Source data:
=======

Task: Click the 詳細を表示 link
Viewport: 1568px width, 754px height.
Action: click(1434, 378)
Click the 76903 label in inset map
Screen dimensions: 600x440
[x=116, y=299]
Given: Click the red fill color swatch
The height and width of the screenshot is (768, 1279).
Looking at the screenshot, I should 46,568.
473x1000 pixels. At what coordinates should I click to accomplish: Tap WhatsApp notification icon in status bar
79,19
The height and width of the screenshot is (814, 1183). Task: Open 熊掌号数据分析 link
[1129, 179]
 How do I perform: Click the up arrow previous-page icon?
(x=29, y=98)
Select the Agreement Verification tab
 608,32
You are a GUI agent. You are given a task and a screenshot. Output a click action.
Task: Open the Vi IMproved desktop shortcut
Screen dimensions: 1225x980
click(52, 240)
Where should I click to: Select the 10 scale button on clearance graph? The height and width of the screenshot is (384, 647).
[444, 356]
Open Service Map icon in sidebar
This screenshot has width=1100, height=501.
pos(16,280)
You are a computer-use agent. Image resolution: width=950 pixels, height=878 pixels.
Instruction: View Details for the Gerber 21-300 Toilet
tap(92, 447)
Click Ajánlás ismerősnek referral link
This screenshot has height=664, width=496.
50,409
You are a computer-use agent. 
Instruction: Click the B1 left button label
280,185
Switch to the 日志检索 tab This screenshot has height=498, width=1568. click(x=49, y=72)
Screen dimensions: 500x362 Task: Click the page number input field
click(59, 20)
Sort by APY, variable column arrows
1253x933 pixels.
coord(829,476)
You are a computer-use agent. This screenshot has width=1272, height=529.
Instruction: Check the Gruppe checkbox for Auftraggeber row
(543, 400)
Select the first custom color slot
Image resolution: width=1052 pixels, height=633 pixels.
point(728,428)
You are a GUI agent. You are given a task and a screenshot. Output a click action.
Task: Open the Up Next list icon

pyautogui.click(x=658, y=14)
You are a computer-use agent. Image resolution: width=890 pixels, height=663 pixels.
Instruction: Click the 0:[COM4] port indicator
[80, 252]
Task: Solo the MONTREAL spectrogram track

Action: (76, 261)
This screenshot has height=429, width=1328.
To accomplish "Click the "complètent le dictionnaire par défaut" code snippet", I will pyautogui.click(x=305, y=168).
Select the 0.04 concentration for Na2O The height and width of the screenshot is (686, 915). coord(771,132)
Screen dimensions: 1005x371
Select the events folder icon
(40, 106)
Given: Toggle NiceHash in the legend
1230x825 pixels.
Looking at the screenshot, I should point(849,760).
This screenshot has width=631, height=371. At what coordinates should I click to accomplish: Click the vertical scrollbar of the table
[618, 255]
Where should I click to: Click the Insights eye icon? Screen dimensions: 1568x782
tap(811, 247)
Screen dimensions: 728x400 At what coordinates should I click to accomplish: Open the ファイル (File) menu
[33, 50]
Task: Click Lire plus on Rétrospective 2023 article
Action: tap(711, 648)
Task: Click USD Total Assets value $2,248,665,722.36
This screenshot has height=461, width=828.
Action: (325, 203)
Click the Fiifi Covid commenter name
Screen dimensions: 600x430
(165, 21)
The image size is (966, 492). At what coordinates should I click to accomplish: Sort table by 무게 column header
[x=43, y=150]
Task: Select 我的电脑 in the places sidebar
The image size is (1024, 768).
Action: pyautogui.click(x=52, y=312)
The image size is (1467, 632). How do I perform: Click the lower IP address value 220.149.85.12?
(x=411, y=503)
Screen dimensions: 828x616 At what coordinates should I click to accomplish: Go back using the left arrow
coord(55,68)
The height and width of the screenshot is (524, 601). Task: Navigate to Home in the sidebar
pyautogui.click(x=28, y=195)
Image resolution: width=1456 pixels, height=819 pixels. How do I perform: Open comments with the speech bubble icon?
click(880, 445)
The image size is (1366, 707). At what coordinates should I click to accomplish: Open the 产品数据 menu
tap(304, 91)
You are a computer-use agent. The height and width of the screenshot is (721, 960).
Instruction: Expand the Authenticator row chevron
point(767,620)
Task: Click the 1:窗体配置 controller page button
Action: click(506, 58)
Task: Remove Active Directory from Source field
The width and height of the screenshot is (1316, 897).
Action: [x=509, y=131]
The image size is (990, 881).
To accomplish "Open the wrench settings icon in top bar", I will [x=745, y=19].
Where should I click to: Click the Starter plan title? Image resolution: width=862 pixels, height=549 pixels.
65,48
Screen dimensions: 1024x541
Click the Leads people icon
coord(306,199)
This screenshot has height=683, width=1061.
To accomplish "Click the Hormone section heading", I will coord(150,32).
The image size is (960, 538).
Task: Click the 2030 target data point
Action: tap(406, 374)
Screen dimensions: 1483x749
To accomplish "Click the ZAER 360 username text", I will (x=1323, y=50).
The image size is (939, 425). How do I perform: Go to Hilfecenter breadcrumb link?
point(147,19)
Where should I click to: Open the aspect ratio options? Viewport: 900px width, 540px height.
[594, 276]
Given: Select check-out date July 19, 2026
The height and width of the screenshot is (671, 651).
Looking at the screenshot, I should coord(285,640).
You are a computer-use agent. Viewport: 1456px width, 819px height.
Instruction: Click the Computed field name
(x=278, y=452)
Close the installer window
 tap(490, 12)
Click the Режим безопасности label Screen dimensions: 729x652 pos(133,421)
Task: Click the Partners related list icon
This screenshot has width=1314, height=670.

=======

= Work item =
Line by line, the data should be returned exactly as written.

= Final answer =
Task: Click the 詳細を表示 link
Viewport: 1568px width, 754px height.
Action: click(1434, 378)
Click the 76903 label in inset map
Screen dimensions: 600x440
[x=116, y=299]
Given: Click the red fill color swatch
The height and width of the screenshot is (768, 1279).
Looking at the screenshot, I should 46,568.
473x1000 pixels. At what coordinates should I click to accomplish: Tap WhatsApp notification icon in status bar
79,19
The height and width of the screenshot is (814, 1183). Task: Open 熊掌号数据分析 link
[1129, 179]
 How do I perform: Click the up arrow previous-page icon?
(x=29, y=98)
Select the Agreement Verification tab
 608,32
You are a GUI agent. You are given a task and a screenshot. Output a click action.
Task: Open the Vi IMproved desktop shortcut
Screen dimensions: 1225x980
click(52, 240)
Where should I click to: Select the 10 scale button on clearance graph? The height and width of the screenshot is (384, 647).
[444, 356]
Open Service Map icon in sidebar
This screenshot has width=1100, height=501.
pos(16,280)
You are a computer-use agent. Image resolution: width=950 pixels, height=878 pixels.
Instruction: View Details for the Gerber 21-300 Toilet
tap(92, 447)
Click Ajánlás ismerősnek referral link
This screenshot has height=664, width=496.
50,409
You are a computer-use agent. 
Instruction: Click the B1 left button label
280,185
Switch to the 日志检索 tab This screenshot has height=498, width=1568. click(x=49, y=72)
Screen dimensions: 500x362 Task: Click the page number input field
click(59, 20)
Sort by APY, variable column arrows
1253x933 pixels.
coord(829,476)
You are a computer-use agent. This screenshot has width=1272, height=529.
Instruction: Check the Gruppe checkbox for Auftraggeber row
(543, 400)
Select the first custom color slot
Image resolution: width=1052 pixels, height=633 pixels.
point(728,428)
You are a GUI agent. You are given a task and a screenshot. Output a click action.
Task: Open the Up Next list icon

pyautogui.click(x=658, y=14)
You are a computer-use agent. Image resolution: width=890 pixels, height=663 pixels.
Instruction: Click the 0:[COM4] port indicator
[80, 252]
Task: Solo the MONTREAL spectrogram track

Action: (76, 261)
This screenshot has height=429, width=1328.
To accomplish "Click the "complètent le dictionnaire par défaut" code snippet", I will pyautogui.click(x=305, y=168).
Select the 0.04 concentration for Na2O The height and width of the screenshot is (686, 915). coord(771,132)
Screen dimensions: 1005x371
Select the events folder icon
(40, 106)
Given: Toggle NiceHash in the legend
1230x825 pixels.
Looking at the screenshot, I should point(849,760).
This screenshot has width=631, height=371. At what coordinates should I click to accomplish: Click the vertical scrollbar of the table
[618, 255]
Where should I click to: Click the Insights eye icon? Screen dimensions: 1568x782
tap(811, 247)
Screen dimensions: 728x400 At what coordinates should I click to accomplish: Open the ファイル (File) menu
[33, 50]
Task: Click Lire plus on Rétrospective 2023 article
Action: tap(711, 648)
Task: Click USD Total Assets value $2,248,665,722.36
This screenshot has height=461, width=828.
Action: (325, 203)
Click the Fiifi Covid commenter name
Screen dimensions: 600x430
(165, 21)
The image size is (966, 492). At what coordinates should I click to accomplish: Sort table by 무게 column header
[x=43, y=150]
Task: Select 我的电脑 in the places sidebar
The image size is (1024, 768).
Action: pyautogui.click(x=52, y=312)
The image size is (1467, 632). How do I perform: Click the lower IP address value 220.149.85.12?
(x=411, y=503)
Screen dimensions: 828x616 At what coordinates should I click to accomplish: Go back using the left arrow
coord(55,68)
The height and width of the screenshot is (524, 601). Task: Navigate to Home in the sidebar
pyautogui.click(x=28, y=195)
Image resolution: width=1456 pixels, height=819 pixels. How do I perform: Open comments with the speech bubble icon?
click(880, 445)
The image size is (1366, 707). At what coordinates should I click to accomplish: Open the 产品数据 menu
tap(304, 91)
You are a computer-use agent. The height and width of the screenshot is (721, 960).
Instruction: Expand the Authenticator row chevron
point(767,620)
Task: Click the 1:窗体配置 controller page button
Action: click(506, 58)
Task: Remove Active Directory from Source field
The width and height of the screenshot is (1316, 897).
Action: [x=509, y=131]
The image size is (990, 881).
To accomplish "Open the wrench settings icon in top bar", I will [x=745, y=19].
Where should I click to: Click the Starter plan title? Image resolution: width=862 pixels, height=549 pixels.
65,48
Screen dimensions: 1024x541
Click the Leads people icon
coord(306,199)
This screenshot has height=683, width=1061.
To accomplish "Click the Hormone section heading", I will coord(150,32).
The image size is (960, 538).
Task: Click the 2030 target data point
Action: tap(406, 374)
Screen dimensions: 1483x749
To accomplish "Click the ZAER 360 username text", I will (x=1323, y=50).
The image size is (939, 425). How do I perform: Go to Hilfecenter breadcrumb link?
point(147,19)
Where should I click to: Open the aspect ratio options? Viewport: 900px width, 540px height.
[594, 276]
Given: Select check-out date July 19, 2026
The height and width of the screenshot is (671, 651).
Looking at the screenshot, I should coord(285,640).
You are a computer-use agent. Viewport: 1456px width, 819px height.
Instruction: Click the Computed field name
(x=278, y=452)
Close the installer window
 tap(490, 12)
Click the Режим безопасности label Screen dimensions: 729x652 pos(133,421)
Task: Click the Partners related list icon
This screenshot has width=1314, height=670.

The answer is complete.